In 2002, Indiana Harbor was the 45th busiest harbor in the United States, handling almost 13,300,000 short tons (12,000,000 metric tons) of cargo. Foreign trade accounted for only 500,000 short tons (450,000 metric tons) of that. Indiana Harbor is maintained by the Chicago District of the U.S. Army Corps of Engineers, as authorized by the Rivers and Harbors Act of 1913.

==History==
The canal and harbor were built over several years beginning in 1901. On March 26, 1901, Inland Steel Company accepted an offer from the Lake Michigan Land Company of 50 acre of free land along with a promise of construction of a harbor and railroad. For its part, Inland Steel agreed to construct a steel mill there that would cost no less than one million dollars. The shortline railway connecting this area to other rail lines is still known as the Indiana Harbor Belt Railroad.

Marktown, Clayton Mark's planned worker community, is located at Indiana Harbor.

==Economy==

===Manufacturing===
Indiana Harbor and Canal lies in a heavily industrial area which includes Cleveland-Cliffs' two Indiana Harbor Works facilities. On the west side of the canal is the former Youngstown – J & L – LTV Steel – ISG steel mill. On the east side of the canal is the other Indiana Harbor Works, once known as Inland Steel Company, then Ispat Inland. BP's refinery in Whiting is nearby.

The harbor allows transport of iron ore (taconite pellets) and limestone to the steel mills from the mines and quarries of the upper Midwest through the Great Lakes. Other commodities include coke, gypsum, steel, cement and concrete, petroleum products, and miscellaneous bulk products.

The harbor is ranked first in tonnage among the 25 federal commercial harbors on Lake Michigan, and second in tonnage of the 55 Federal commercial harbors on the Great Lakes.

==Environmental issues==

Ninety percent of the water which passes through the Canal originates as industrial outflow or stormwater overflow. Historic contamination by polychlorinated biphenyls (PCBs), polycyclic aromatic hydrocarbons (PAHs) and heavy metals has put the canal under the EPA's Grand Calumet River Area of Concern (AoC)—the only AoC to be listed impaired in all 14 beneficial use categories. Because of this sediment contamination, no dredging has taken place in the harbor since 1972, when the USEPA determined the previous sediment disposal method of open water disposal in Lake Michigan to be unacceptable. Lacking any alternative disposal location, the harbor and canal have accumulated a backlog of approximately 1000000 cuyd of sediment, which hinders deep draft commercial navigation. Shipping capacity has been reduced by 15%, increasing shipping costs. The contaminated sediment also leads to further pollution of Lake Michigan, as sediments containing 67,000 lb of chromium, 100,000 lb of lead, and 420 lb of PCBs reach the lake each year through the waterway.

☆ ☆ ☆ ☆ ☆ ☆ ☆

• Directions for this task: Extend the Indiana Harbor passage, picking up right after its final sentence about pollutants reaching Lake Michigan each year. The material after the Indiana Harbor passage has no role here.

• Exercise data:
☆ ☆ ☆ ☆ ☆ ☆ ☆

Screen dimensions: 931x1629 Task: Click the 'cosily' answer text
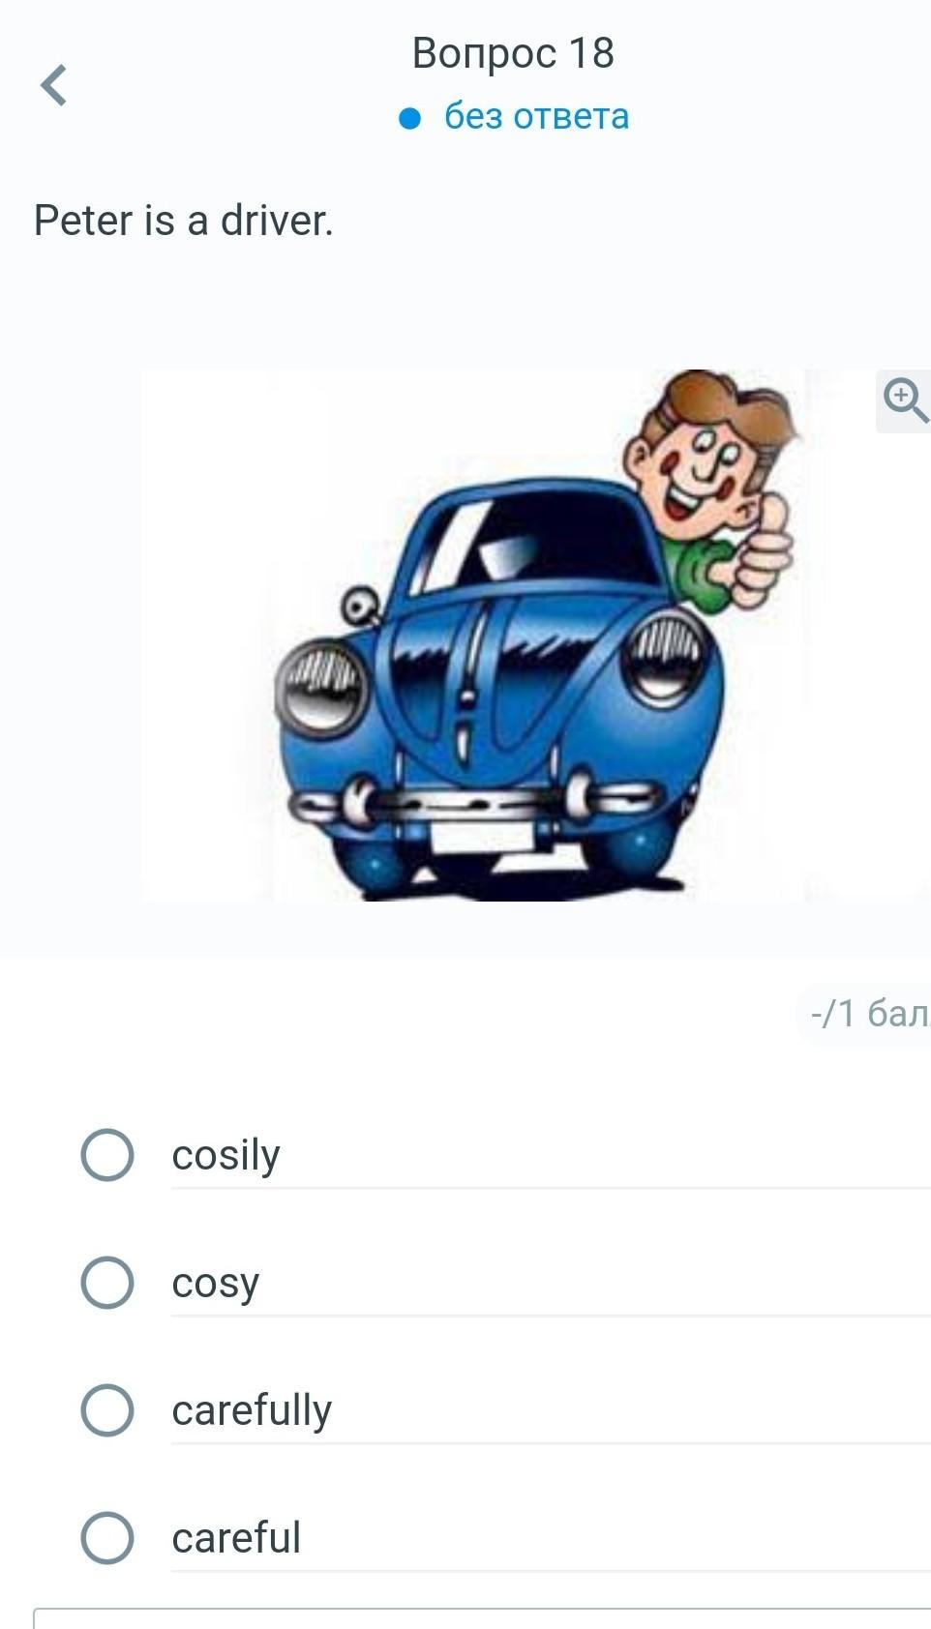click(225, 1155)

☆ ☆ ☆ ☆ ☆ ☆ ☆

• Expected answer:
The Chicago District of the U.S. Army Corps of Engineers, in partnership with the East Chicago Waterway Management District, initiated plans for a dredging and disposal project for sediment at the harbor in the 1990s. The nearby site of a former Energy Cooperative, Inc. (ECI) refinery, which is also an open USEPA Resource Conservation and Recovery Act (RCRA) site, was selected as the location for a confined disposal facility (CDF) to safely contain the contaminated sediment. Despite some local environmental justice concerns over the close proximity of the CDF to two low-income public schools, construction of the facility began in spring 2002. Dredging activities were set to begin upon completion of the CDF, and planned to be carried out over a period of 10 years to finally return the harbor to its authorized dredge depths, with an additional 20 years of maintenance dredging to remove future accumulated sediments. The total cost of the project was originally estimated at $180 million. Dredging did not, however, commence until 2012, fully forty years after the canal was last dredged. Phase 1 dredging was completed in November 2020. Construction of Phase 2 began in July 2021 and is expected to continue until November 2023.